Express every line of the records below as a Markdown table with two columns, No. and Line. Give each row its number, and leave out blank lines.

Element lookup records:
=-=-=

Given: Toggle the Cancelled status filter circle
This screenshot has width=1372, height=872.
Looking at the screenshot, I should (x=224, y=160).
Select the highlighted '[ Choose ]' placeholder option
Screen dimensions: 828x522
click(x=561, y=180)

=-=-=

Exercise solution:
| No. | Line |
|---|---|
| 1 | Given: Toggle the Cancelled status filter circle |
| 2 | This screenshot has width=1372, height=872. |
| 3 | Looking at the screenshot, I should (x=224, y=160). |
| 4 | Select the highlighted '[ Choose ]' placeholder option |
| 5 | Screen dimensions: 828x522 |
| 6 | click(x=561, y=180) |